ローマ帝国のいたるところで問題を起こす疫病のような男②ナザレ派の異端の頭③神殿を汚そうとしたので逮捕した。他のユダヤ人もその訴えを支持した。

 ex. 総督などの裁判では平和に感謝して好意を得ようとしている。

. パウロの答弁

 フェリクスが長い間ユダヤでの裁判をして、何が争点なのかをよく理解していることに感謝を表した(v10)。パウロは供の者とペンテコステの祭りに来ていた。彼らの訴えに証拠はなく、自分の無罪を訴えた。次にナザレ派の分派のことだが、先祖の神を礼拝し、律法と預言書に書かれていることを信じ、復活信仰が中心に来ていることを強調した。良心を絶えず保つようにしていた。エルサレムに戻った理由は、他に同胞に救援金を渡すためであった。パウロに非があれば、供の者が訴えればよかったし、最高法院でのパウロの非を訴えればよかった。

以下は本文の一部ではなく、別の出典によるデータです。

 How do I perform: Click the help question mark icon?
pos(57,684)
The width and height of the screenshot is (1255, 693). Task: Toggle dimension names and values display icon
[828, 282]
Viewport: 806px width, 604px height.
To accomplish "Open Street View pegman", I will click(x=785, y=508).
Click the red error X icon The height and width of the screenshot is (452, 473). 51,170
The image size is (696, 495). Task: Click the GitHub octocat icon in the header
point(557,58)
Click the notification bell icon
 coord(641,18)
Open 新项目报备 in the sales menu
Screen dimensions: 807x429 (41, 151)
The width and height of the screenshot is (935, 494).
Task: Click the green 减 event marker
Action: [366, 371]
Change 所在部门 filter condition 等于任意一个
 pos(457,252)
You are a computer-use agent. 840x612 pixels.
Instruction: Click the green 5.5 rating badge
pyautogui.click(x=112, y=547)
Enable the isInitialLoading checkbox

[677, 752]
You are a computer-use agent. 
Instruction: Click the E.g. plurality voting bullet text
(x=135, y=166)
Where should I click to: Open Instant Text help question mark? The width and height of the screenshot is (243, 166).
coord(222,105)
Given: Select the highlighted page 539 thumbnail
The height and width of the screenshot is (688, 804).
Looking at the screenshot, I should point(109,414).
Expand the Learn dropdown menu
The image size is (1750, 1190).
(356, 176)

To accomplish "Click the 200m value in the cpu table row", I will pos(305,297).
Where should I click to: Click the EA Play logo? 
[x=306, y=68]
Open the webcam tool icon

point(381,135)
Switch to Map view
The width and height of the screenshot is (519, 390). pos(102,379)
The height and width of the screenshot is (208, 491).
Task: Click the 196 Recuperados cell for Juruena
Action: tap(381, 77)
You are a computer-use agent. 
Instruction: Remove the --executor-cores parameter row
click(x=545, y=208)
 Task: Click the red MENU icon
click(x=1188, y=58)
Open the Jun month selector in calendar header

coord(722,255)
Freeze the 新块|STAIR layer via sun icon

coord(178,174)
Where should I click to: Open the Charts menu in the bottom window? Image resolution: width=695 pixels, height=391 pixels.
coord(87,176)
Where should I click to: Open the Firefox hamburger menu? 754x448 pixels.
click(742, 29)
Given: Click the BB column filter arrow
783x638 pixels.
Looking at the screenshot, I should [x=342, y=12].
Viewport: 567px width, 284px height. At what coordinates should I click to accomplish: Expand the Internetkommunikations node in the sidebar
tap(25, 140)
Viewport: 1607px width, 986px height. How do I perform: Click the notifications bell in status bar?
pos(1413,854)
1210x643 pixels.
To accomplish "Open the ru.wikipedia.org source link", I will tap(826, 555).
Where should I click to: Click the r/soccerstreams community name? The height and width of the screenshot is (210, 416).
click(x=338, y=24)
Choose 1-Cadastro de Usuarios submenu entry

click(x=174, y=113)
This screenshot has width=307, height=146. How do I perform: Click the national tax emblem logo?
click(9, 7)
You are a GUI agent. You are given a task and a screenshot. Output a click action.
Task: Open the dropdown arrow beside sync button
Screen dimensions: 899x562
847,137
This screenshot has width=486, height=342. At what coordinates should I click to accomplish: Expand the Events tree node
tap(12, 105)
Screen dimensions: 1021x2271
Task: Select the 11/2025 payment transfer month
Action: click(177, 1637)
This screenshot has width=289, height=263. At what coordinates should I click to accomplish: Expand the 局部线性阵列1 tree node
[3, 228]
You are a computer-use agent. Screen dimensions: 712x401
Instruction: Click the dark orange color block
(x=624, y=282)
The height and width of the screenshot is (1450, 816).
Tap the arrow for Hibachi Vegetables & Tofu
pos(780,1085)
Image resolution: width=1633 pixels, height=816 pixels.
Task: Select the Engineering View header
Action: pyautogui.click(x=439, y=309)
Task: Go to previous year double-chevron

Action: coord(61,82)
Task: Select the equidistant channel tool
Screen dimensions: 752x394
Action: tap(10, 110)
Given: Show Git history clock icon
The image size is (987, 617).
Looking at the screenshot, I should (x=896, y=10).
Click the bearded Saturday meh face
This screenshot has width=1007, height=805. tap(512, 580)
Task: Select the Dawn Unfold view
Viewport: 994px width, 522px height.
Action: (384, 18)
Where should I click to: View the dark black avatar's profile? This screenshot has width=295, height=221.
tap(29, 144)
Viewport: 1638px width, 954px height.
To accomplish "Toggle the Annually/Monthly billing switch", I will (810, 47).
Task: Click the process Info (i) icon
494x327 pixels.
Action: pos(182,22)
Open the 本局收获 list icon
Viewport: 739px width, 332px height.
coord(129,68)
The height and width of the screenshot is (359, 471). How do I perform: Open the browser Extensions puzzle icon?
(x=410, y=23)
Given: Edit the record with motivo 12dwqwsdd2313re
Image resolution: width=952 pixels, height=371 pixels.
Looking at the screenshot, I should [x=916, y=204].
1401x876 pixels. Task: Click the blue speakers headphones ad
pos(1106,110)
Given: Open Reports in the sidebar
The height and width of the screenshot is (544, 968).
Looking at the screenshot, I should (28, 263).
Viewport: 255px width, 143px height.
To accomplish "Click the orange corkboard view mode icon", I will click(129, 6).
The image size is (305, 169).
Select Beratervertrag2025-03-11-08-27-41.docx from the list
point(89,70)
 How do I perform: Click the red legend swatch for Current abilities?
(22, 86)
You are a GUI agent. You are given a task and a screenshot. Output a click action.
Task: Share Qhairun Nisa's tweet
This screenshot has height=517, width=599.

ex.イエス様もユダヤ教の会堂や神殿に来てユダヤ教の祭りに参加していた。

3. 裁判の延期

フェリクスはキリスト教についてよく知っていたが、二人の間で食い違いがあっ

たので。判決を下すのは千人隊長から詳しいことを聞いてからにしようと考えた。

パウロはローマ市民権を持っていたので自由とよい待遇が与えられた。

ex.パウロは延期の期間も多くの人に福音を語った。

(結論)パウロは裁判を通しキリスト教の正当性を表明しようとした。主はユダヤ人にも異邦人にもすべての身分の人に福音を宣べ伝えようとされた。